## Source material
___
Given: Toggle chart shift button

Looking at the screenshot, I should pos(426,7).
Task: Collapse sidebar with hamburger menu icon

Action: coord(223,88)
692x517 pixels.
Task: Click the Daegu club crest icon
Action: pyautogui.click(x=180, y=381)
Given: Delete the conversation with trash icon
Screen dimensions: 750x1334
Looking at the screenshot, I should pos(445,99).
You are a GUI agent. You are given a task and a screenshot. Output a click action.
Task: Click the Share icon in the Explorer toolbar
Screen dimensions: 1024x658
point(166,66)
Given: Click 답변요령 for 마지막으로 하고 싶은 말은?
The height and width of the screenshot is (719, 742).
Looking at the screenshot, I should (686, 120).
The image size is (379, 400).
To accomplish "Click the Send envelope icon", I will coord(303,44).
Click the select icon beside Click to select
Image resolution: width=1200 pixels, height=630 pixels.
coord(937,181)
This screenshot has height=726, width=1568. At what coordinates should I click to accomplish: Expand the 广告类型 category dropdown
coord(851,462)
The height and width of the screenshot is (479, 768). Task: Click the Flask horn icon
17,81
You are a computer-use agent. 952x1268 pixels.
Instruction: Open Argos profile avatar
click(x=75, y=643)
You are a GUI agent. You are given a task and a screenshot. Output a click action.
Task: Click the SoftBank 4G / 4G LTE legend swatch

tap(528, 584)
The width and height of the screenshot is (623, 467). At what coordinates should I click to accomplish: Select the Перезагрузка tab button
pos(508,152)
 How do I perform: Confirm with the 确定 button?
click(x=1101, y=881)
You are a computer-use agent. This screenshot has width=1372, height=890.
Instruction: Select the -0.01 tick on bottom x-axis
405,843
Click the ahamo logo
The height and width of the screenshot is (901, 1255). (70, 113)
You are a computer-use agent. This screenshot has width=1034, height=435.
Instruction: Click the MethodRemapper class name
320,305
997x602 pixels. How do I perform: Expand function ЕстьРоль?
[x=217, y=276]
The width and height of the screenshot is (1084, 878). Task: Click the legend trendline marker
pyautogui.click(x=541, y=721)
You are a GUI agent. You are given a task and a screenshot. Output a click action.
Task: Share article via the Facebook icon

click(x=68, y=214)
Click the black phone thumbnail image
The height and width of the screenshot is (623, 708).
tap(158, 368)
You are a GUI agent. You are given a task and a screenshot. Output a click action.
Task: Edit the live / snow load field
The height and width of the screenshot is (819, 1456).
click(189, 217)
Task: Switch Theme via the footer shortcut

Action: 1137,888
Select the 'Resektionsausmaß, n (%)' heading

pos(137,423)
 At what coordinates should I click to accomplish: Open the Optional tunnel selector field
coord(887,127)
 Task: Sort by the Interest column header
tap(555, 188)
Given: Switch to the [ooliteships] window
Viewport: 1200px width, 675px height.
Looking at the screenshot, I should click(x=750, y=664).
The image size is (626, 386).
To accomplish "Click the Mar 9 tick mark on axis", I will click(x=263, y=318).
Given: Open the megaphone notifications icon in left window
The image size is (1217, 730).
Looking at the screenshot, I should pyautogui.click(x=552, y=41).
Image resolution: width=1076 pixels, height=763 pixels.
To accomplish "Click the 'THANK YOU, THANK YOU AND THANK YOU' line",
___
## The task
Without changing a word, print all of the entries above.

## Exercise solution
Given: Toggle chart shift button

Looking at the screenshot, I should pos(426,7).
Task: Collapse sidebar with hamburger menu icon

Action: coord(223,88)
692x517 pixels.
Task: Click the Daegu club crest icon
Action: pyautogui.click(x=180, y=381)
Given: Delete the conversation with trash icon
Screen dimensions: 750x1334
Looking at the screenshot, I should pos(445,99).
You are a GUI agent. You are given a task and a screenshot. Output a click action.
Task: Click the Share icon in the Explorer toolbar
Screen dimensions: 1024x658
point(166,66)
Given: Click 답변요령 for 마지막으로 하고 싶은 말은?
The height and width of the screenshot is (719, 742).
Looking at the screenshot, I should (686, 120).
The image size is (379, 400).
To accomplish "Click the Send envelope icon", I will coord(303,44).
Click the select icon beside Click to select
Image resolution: width=1200 pixels, height=630 pixels.
coord(937,181)
This screenshot has height=726, width=1568. At what coordinates should I click to accomplish: Expand the 广告类型 category dropdown
coord(851,462)
The height and width of the screenshot is (479, 768). Task: Click the Flask horn icon
17,81
You are a computer-use agent. 952x1268 pixels.
Instruction: Open Argos profile avatar
click(x=75, y=643)
You are a GUI agent. You are given a task and a screenshot. Output a click action.
Task: Click the SoftBank 4G / 4G LTE legend swatch

tap(528, 584)
The width and height of the screenshot is (623, 467). At what coordinates should I click to accomplish: Select the Перезагрузка tab button
pos(508,152)
 How do I perform: Confirm with the 确定 button?
click(x=1101, y=881)
You are a computer-use agent. This screenshot has width=1372, height=890.
Instruction: Select the -0.01 tick on bottom x-axis
405,843
Click the ahamo logo
The height and width of the screenshot is (901, 1255). (70, 113)
You are a computer-use agent. This screenshot has width=1034, height=435.
Instruction: Click the MethodRemapper class name
320,305
997x602 pixels. How do I perform: Expand function ЕстьРоль?
[x=217, y=276]
The width and height of the screenshot is (1084, 878). Task: Click the legend trendline marker
pyautogui.click(x=541, y=721)
You are a GUI agent. You are given a task and a screenshot. Output a click action.
Task: Share article via the Facebook icon

click(x=68, y=214)
Click the black phone thumbnail image
The height and width of the screenshot is (623, 708).
tap(158, 368)
You are a GUI agent. You are given a task and a screenshot. Output a click action.
Task: Edit the live / snow load field
The height and width of the screenshot is (819, 1456).
click(189, 217)
Task: Switch Theme via the footer shortcut

Action: 1137,888
Select the 'Resektionsausmaß, n (%)' heading

pos(137,423)
 At what coordinates should I click to accomplish: Open the Optional tunnel selector field
coord(887,127)
 Task: Sort by the Interest column header
tap(555, 188)
Given: Switch to the [ooliteships] window
Viewport: 1200px width, 675px height.
Looking at the screenshot, I should click(x=750, y=664).
The image size is (626, 386).
To accomplish "Click the Mar 9 tick mark on axis", I will click(x=263, y=318).
Given: Open the megaphone notifications icon in left window
The image size is (1217, 730).
Looking at the screenshot, I should pyautogui.click(x=552, y=41).
Image resolution: width=1076 pixels, height=763 pixels.
To accomplish "Click the 'THANK YOU, THANK YOU AND THANK YOU' line",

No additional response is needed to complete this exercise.